Varanasi: From Spiritual Hinduism to Corporate Hindutva
Meanwhile the Ganga remains polluted as ever, if not more

If one may begin with a caveat: like any other town or city in India, Varanasi is a place where people of all classes engage in economic transactions of myriad kinds, where moneys change hands on a vast scale, and issues of day to day living press as hard on the inhabitants as on Indians anywhere else.
It is a pity that the dire straits in which the labouring classes in Varanasi, such as the disenfranchised weavers of the legendary Banarsi sari, find themselves owing to the policies of demonetisation and the imposition of an ill-conceived Goods and Services Tax, are very little in the public discourse or the electoral campaign now rampaging through the ancient city.
Historians of culture will tell us that if Varanasi has over centuries occupied a place in global consciousness, it is due to the very exclusive place that Kashi occupies in the spiritual landscape of India. Many accounts tell us how this oldest of cities (as old perhaps as Damascus) over which the legend of Lord Shiva looms as a living and all-consuming presence in the city’s composite profile, has always exuded a mystique –
Wherein life and death, the now and hereafter, the high and the low, men and women in debate, musicians, itinerant or classical, have lived and celebrated the aura of a seamless consciousness about time and space, heaven and hell. A philosophical arena in which fakirs and dervishes, sadhus and saints, daring subaltern poets and geniuses and Brahminical overlords –
All have contended to produce a flowering of spiritual knowledge, without much thought to the primacy of power centres or the architectural premodernity of the city’s dwellings, bylanes and squares (chhabutras) and without seeking competition with the swanky places of a deracinated world.

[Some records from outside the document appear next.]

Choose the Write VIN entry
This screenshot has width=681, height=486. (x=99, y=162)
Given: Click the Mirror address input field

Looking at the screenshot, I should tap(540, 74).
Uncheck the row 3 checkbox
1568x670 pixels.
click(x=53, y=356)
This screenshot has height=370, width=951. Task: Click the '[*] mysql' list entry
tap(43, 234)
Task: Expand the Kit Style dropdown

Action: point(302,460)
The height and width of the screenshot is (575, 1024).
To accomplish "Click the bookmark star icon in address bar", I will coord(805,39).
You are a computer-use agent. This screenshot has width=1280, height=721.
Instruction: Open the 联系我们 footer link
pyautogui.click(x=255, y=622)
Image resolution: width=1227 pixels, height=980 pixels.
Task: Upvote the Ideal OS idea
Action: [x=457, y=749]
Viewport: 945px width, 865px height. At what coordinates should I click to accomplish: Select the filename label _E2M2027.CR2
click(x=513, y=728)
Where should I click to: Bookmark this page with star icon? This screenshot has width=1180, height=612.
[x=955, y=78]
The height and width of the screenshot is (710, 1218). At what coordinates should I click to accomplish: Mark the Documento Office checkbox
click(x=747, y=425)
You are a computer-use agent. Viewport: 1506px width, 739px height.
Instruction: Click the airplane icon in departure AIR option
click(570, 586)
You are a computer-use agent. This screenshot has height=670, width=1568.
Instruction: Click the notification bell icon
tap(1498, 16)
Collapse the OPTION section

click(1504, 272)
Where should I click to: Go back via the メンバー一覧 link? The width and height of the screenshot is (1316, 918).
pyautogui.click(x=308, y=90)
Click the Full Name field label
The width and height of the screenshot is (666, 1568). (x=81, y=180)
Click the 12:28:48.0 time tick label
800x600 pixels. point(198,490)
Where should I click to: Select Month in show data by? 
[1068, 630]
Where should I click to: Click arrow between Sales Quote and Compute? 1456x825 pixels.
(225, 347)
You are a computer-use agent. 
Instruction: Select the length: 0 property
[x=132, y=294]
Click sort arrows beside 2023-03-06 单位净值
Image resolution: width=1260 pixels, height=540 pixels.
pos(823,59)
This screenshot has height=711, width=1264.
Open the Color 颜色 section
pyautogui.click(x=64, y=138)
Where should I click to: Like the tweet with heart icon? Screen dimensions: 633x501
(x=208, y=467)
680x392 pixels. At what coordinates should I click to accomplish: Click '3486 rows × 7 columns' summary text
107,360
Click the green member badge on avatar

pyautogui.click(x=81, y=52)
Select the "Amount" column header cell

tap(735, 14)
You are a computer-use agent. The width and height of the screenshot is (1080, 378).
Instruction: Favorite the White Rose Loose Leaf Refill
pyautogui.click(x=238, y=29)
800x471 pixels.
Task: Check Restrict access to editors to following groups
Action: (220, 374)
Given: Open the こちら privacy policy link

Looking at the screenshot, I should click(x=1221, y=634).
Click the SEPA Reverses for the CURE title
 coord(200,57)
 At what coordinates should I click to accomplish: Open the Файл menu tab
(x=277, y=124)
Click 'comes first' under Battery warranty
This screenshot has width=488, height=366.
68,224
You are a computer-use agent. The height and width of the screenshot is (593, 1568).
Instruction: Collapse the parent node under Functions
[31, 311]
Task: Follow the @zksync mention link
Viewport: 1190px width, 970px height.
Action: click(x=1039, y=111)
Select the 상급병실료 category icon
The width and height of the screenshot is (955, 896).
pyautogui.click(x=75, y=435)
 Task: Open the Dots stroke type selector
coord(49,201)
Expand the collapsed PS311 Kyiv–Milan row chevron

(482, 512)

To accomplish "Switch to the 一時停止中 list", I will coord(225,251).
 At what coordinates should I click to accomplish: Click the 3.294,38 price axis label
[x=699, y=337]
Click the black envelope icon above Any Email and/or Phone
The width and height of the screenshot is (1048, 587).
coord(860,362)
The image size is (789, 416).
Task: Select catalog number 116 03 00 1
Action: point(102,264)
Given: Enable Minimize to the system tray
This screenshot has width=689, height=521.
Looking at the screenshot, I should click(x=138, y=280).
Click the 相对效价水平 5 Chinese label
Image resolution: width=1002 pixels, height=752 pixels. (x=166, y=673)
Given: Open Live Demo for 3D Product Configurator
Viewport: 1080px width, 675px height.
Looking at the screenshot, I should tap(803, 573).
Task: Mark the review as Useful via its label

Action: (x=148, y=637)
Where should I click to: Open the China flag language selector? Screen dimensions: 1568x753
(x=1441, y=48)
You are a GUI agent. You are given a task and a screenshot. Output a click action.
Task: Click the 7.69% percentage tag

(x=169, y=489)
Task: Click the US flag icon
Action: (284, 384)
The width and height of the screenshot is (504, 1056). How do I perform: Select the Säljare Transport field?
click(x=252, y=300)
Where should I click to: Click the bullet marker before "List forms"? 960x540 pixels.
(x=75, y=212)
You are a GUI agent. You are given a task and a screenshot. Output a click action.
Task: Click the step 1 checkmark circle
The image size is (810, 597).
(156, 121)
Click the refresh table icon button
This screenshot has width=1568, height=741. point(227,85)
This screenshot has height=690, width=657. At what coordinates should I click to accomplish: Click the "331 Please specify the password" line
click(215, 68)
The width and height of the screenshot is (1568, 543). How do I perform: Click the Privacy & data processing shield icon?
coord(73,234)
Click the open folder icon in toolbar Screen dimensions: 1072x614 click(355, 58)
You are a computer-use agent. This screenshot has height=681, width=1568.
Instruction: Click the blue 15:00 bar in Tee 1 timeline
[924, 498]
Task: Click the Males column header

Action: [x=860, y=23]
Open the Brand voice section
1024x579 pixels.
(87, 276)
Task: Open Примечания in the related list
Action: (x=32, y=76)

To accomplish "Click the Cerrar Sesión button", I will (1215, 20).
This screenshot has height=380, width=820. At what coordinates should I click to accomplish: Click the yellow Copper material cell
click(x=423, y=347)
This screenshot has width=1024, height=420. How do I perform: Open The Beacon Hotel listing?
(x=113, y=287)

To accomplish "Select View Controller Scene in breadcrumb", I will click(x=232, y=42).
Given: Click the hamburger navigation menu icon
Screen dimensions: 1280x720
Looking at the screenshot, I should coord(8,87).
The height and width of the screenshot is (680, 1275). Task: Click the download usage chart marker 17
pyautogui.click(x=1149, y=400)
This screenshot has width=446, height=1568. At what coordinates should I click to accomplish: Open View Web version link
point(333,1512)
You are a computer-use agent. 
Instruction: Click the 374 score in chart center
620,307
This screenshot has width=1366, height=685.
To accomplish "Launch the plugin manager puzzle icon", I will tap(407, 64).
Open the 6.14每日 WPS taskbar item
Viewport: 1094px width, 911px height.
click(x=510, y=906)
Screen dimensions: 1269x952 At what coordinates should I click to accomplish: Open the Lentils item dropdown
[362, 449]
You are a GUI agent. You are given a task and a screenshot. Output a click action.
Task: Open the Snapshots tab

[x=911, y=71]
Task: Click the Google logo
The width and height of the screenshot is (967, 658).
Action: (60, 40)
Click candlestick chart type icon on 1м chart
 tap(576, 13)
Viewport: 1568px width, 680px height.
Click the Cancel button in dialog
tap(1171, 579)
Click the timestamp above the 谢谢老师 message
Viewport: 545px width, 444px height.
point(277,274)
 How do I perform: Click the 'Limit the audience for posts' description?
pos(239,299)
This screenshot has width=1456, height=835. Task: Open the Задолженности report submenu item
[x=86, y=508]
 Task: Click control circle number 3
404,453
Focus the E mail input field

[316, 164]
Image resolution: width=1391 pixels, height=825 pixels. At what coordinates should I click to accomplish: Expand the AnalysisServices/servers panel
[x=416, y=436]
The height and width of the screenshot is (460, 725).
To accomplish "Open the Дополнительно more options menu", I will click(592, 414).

And the most precious of miracles Kashi has exemplified as a living and deeply unselfconscious phenomenon, has been to teach how a truly spiritual place is necessarily also the most truly secular, in everyday human interactions and evaluations.
Where else but in Kashi could a Bismillah Khan have been the most revered inhabitant? Or a Kabir been as high in the estimation even of his antagonists as a Tulsi?
But alas, Kashi’s incomparable spiritual riches are now to be transformed into the tinsel poverty of a soulless modernity. What could be a greater insult to Varanasi, than to be told that it is not good enough and must be made into a Kyoto?
But here is what needs to be understood. The transformation sought to be effected upon Kashi must willy nilly rob the City of Cities of the raison d’etre for which the world has flocked to it over centuries of seeking.
Why would anyone come to Kashi to see a Kyoto?
Tragically yet cannily, this new devotion to ‘improving’ Varanasi under saffron inspiration actually derives from the interests of capital – to turn the ancient city and her spirituality into a marketable, touristy milch cow, informed no longer by the deepest consideration of mortality and immortality, but by the conjoint greed of corporate economics and Hindutva politics.
This bastardised modernity derives from the driving hegemony of a new propertied vanguard, and defines a movement akin to that of Christianity from her belief in salvation by ‘good works’ and meditation, to one which with Calvin holds that ‘whereas man has free will in matters temporal, he has no free will in matters spiritual’ and, salvation being ‘predetermined’ is best indicated by one’s market-status in this life.
Clearly, this trumpeted infliction upon Kashi, though it masquerades as a Hindu project, in fact cancels the essential condition of Kashi’s Hindu-spiritual being. These metropolitan efforts will disembowel the deeply interwoven strands of her traditional craft and small scale economies, and the social intermeshings these have nursed over centuries of internecine brutalities in other places.
Meanwhile, the one transformation that Varanasi most richly demands remains botched, and sanctimonious protestations to the contrary, the waters of the Ganga remain as polluted as ever, if not more.